Figure 10. The soma, axon hillock and dendrites of Golgi-labelled STN neurons receive synaptic inputs from putative globus pallidus terminals

A–E, light (A) and electron (B–F) micrographs of the soma (s) and axon hillock (ah) of a Golgi-labelled neuron (the distal axon of this neuron is also illustrated in Figs 3B and 11). A capillary (c1) acts as a point of registration between the light and electron micrographs. C–E, the soma (C and D) and axon hillock (E) of this neuron received synaptic input (arrows) from terminals (asterisks) that possessed the morphological properties of terminals arising from GABAergic globus pallidus neurons, i.e. they were large, formed multiple symmetrical synaptic junctions and contained multiple mitochondria. C and D, serial sections through the same axosomatic terminal. E, the axo-axonic synapse was established on the axon hillock ∼2–3 μm from the soma. F, an example of another globus pallidus-like terminal (asterisk) that formed multiple symmetrical synaptic contacts (arrows) with the dendrite (d) of another Golgi-labelled STN neuron. Scale bar in C also applies to D–F.

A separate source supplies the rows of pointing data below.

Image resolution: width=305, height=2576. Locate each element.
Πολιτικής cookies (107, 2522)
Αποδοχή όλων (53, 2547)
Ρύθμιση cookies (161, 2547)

Figure 11. The axon initial segment is largely devoid of synaptic input

A–C, light (A) and electron (B and C) micrographs of the axon initial segment (ais) of the Golgi-labelled neuron illustrated in Figs 3B and 10A–E. The capillary (c1) acts as a point of registration between the light and electron micrographs. Although the axon hillock received an input from a putative globus pallidus terminal (Fig. 10E), the remaining axon initial segment did not receive synaptic input. At high magnification (C), the axon can be observed to course through neuropil in which adjacent axons (a), dendrites (d), synaptic terminals (asterisks) and synapses (arrows) with other elements are present.